6月の日曜学校

6月の日曜学校は、仏教から伝わった伝統や文化の紹介2です。
③ 日本庭園
平安時代、貴族の間で末法(まっぽう)思想が流行し、「この世で幸せが得られないなら、来世は極楽へ生まれ変わろう」と極楽浄土への往生を願い、浄土教が大流行しました。それに伴い、貴族の邸宅に造られた庭園も極楽浄土をイメージしたものがブームに。邸内に建てた持仏(じぶつ)堂の前に大きな池を設け、周辺に草木を美しく配置した「浄土式庭園」が確立しました。

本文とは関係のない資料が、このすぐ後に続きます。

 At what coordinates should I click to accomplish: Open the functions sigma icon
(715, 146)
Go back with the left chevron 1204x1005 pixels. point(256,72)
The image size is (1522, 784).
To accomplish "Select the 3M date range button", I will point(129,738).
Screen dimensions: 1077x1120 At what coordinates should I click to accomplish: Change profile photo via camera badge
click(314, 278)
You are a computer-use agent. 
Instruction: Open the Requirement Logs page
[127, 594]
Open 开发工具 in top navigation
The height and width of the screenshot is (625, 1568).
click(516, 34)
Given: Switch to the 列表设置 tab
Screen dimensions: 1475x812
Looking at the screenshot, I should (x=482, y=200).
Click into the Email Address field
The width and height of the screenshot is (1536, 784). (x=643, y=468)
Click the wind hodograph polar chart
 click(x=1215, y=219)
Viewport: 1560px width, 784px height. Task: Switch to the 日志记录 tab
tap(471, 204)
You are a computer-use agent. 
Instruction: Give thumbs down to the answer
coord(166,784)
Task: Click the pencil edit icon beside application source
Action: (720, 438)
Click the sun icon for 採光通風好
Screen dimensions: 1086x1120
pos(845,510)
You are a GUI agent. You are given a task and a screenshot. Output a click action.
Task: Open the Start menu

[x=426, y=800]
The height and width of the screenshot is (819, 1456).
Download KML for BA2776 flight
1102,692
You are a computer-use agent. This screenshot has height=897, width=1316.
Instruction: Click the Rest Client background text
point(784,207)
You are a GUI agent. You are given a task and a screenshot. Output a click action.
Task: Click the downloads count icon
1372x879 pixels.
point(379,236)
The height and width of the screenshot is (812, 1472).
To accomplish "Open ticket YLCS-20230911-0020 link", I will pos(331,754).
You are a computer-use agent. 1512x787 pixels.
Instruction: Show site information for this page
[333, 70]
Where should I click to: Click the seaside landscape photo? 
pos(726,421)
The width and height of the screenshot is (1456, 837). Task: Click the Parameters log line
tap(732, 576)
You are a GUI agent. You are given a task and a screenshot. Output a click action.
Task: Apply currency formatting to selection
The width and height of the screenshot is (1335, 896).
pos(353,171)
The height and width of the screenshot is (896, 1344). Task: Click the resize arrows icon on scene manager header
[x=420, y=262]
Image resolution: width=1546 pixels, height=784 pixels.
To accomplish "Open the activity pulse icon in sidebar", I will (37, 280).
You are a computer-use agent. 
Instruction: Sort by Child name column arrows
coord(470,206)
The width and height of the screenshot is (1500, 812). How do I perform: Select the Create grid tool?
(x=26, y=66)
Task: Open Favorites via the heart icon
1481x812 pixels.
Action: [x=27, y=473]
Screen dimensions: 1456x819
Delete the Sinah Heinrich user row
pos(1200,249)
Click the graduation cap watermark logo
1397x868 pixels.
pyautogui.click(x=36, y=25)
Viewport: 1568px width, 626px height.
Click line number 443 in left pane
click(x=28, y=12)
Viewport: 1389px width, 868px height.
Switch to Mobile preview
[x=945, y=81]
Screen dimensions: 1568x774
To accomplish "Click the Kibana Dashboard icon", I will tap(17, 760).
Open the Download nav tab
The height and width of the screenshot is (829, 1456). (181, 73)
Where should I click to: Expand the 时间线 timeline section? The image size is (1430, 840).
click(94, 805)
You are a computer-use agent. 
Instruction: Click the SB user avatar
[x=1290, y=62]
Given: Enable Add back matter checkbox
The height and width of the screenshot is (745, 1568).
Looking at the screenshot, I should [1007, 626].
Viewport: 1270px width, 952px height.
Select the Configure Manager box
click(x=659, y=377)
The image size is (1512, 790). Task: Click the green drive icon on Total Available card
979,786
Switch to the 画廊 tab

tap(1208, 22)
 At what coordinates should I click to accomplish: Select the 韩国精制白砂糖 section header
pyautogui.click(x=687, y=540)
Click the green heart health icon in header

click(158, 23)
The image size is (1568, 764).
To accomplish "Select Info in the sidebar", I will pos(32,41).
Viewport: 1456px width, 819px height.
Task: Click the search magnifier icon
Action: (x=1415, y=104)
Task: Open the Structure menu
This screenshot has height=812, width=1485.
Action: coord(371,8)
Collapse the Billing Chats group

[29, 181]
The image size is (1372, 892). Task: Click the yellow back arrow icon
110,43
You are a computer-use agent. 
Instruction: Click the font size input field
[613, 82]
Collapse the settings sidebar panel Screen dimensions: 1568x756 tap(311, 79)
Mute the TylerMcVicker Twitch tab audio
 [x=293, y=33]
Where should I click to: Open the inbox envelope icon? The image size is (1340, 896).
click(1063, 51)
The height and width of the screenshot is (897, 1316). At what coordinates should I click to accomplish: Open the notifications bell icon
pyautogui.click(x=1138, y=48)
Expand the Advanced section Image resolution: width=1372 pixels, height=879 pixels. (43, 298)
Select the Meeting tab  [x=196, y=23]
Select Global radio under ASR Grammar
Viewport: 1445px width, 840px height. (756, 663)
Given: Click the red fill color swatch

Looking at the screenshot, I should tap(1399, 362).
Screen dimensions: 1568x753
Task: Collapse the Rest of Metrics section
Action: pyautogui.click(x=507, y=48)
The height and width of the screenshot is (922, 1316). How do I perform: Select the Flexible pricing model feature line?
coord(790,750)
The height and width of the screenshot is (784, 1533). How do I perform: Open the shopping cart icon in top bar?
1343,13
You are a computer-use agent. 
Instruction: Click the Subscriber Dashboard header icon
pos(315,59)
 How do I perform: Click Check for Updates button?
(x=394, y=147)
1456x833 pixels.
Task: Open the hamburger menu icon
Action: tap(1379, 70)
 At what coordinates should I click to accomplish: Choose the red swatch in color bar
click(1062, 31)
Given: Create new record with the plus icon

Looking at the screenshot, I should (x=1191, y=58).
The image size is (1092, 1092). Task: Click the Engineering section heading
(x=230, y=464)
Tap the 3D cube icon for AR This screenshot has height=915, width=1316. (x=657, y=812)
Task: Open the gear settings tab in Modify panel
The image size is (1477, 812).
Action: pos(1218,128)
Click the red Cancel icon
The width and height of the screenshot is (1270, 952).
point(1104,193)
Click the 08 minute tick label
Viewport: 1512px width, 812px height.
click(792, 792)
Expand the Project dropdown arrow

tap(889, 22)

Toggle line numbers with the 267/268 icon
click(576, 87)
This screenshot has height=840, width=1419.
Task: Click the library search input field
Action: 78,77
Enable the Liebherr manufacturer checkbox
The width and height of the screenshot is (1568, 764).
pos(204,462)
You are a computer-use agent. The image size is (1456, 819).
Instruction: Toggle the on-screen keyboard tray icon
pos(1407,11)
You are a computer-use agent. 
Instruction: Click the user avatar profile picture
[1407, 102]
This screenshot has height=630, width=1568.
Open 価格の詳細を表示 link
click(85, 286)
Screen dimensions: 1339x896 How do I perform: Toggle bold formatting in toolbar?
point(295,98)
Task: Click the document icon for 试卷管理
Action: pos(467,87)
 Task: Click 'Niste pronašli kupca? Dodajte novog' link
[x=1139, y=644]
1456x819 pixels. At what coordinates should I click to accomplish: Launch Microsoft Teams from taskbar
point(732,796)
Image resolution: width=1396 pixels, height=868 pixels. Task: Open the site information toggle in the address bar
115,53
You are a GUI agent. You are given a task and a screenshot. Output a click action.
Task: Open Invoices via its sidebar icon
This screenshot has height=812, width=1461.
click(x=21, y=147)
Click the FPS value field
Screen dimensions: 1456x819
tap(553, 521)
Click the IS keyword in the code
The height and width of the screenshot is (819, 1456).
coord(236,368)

その後、鎌倉から室町時代にかけて禅宗が隆盛を極めると、水を使わず、石組みと白砂(しらす)で庭を造る「枯山水庭園」が発展し、砂で水の波紋を示すなど、自然の景観を巧に表現しているのが特徴です。もともと、禅の修行は大自然と一体化して行うもの。そのため、庭園にも自然の要素を凝縮し、修行の場としたのです。
※末法(まっぽう)
正・像・末の三時の一。教のみあって行と証がない仏教衰微の時代。なお末法を過ぎて教法もなくなることを法滅という。道綽(どうしゃく)は末法の凡夫が救われる道は往生浄土の教のみとした。
④ 精進料理
お釈迦様の定めた五戒で殺生(せっしょう)が禁止されていることから、仏教では肉や魚を食べることをタブーとする考えが生まれました。そこで野菜や豆類、穀物を工夫した料理が食べられるようになり、これが「精進料理」の始まりです。「精進」とは修行に励み、身を浄めること。つまり「食」も修行のひとつに当たるのです。
日本の精進料理を発展させるのに貢献したのが、曹洞宗の開祖、道元(どうげん)です。『典座(てんざ)教訓』という書物を残し、調理の心得や料理法などを体系的に説いています。